Esattamente 70 anni fa, l’Armata Rossa sovietica entrò nel campo di concentramento tedesco di Auschwitz, ad ovest di Cracovia, nel sud della Polonia. Mentre si avvicinavano, le SS tedesche iniziarono l’evacuazione. Circa 60 mila prigionieri furono costretti a marciare verso ovest. Durante la “marcia della morte” i tedeschi spararono a quelli che, stremati, non potevano continuare a camminare. Gennaio, gelo, fame. Morirono in più di 15 mila.

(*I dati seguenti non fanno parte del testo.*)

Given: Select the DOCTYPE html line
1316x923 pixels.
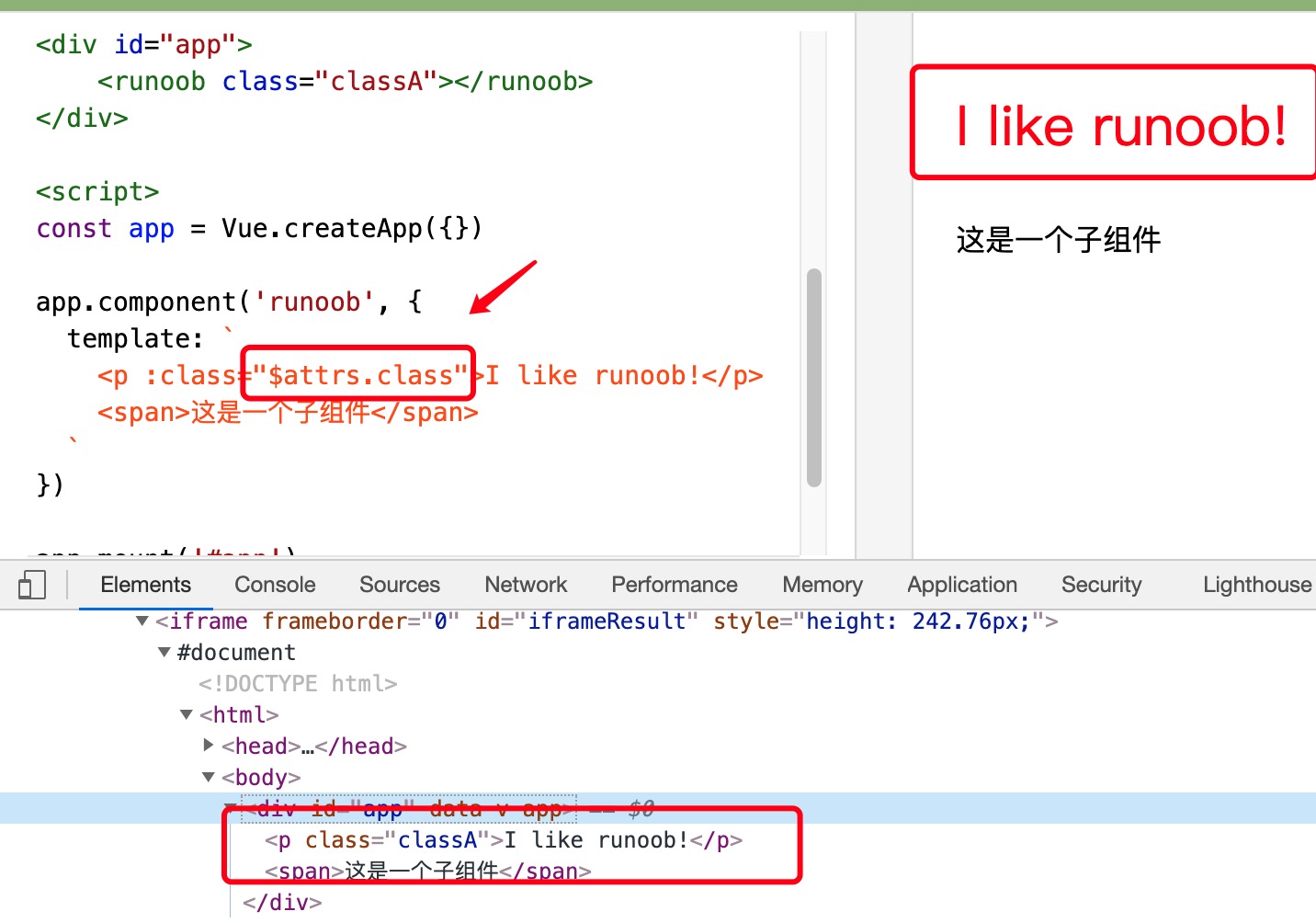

Quando entrò, l’esercito sovietico trovò e liberò oltre 7 mila sopravvissuti, malati e moribondi.
Si stima che circa 1,3 milioni di persone siano state deportate ad Auschwitz tra il 1940 e il 1945. Di queste, almeno 1,1 milioni sono state assassinate. Ecco perché quel campo, quella città polacca, quel nome sono diventati, negli anni, il simbolo del buco nero della civiltà, del più grande orrore umano mai compiuto, del male assoluto.

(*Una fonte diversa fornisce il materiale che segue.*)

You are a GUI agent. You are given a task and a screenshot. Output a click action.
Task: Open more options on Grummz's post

Anche uno dei figli illustri della città di Modica visse sulla propria pelle quell’immane tragedia.
Lo storico modicano Giovanni Modica Scala, per oltre un anno, fu rinchiuso nei campi di concentramento tedeschi.

Tutto iniziò nel febbraio del ’44 quando – da giovane ufficiale – fu fatto prigioniero dai tedeschi ed internato, dapprima, nel campo di Kustrin. Poi il calvario continuò a Sandbostel, Wietzendorf, Amburgo.
La sua colpa fu quella di essersi trovato tra le file di un esercito allo sbando dopo l’8 settembre del ’43, e – in seguito – di essersi rifiutato di continuare la guerra insieme alle truppe tedesche.

Nei campi – bollato con la definizione di IMI (Internato Militare Italiano) fu costretto ai lavori manuali.
Ma lì conobbe personaggi come Giovanni Guareschi e Alessandro Natta.
Fu tra i pochi, nel maggio 1945, ad avere la fortuna di tornare a casa, ma quell’esperienza lo segnò profondamente per il resto della sua vita. Lui la volle ricordare a modo suo in molti scritti e in un preziosissimo diario di prigionia, ancora inedito.

“Se penso ai giorni della prigionia in Germania”, così Modica Scala introduce il suo diario Eros kai Thanatos: “mi viene in mente un saggio aforisma orientale: “Perdonare e non dimenticare, è peggio che non perdonare”. Io ho una memoria di ferro“.

Poi – in un passo scritto a Sandbostel il 29 ottobre 1944 – racconta la routine della vita nel campo. Eccolo:

Il guaio peggiore della prigione di un campo di concentramento, a parte lo stomaco eternamente vuoto, è il complesso di noia e di malinconia, potenziato dalla solitudine. Un antidoto, di notevole efficacia, è costituito dalle sigarette, dai libri e dal diario, per quanti si alimentano di questa mania. Ognuno di noi ha avuto il permesso di portarsi appresso un libro, ma un libro costituisce la distrazione di un solo giorno. Ed allora, abbiamo escogitato un sistema che permette di scambiarci i libri (possibilità non prevista o proibita dal regolamento). Uno chiede il permesso di andare a gabinetto; se lo ottiene, ci va. Si porta, tra camicia e pelle, il suo libro; va a gabinetto e lo depone sotto il secchio della spazzatura, dove trova un libro diverso, lasciato da un altro.
Tra lettura, qualche fumatina e qualche nota di colore, il tempo pare scorra più velocemente. Oggi, poi, ho trovato un altro passatempo, incidendo sul muro di cemento, con l’ago che mi è servito per rattoppare calzini e calzoni, il ricordo del mio passaggio.
È un vezzo comune a turisti e scolari, quello di incidere una frase, un motto o una semplice firma, sui muri dei gabinetti o delle prigioni, sulle colonne di un monumento o sui banchi della scuola. Io non ho resistito alla tentazione.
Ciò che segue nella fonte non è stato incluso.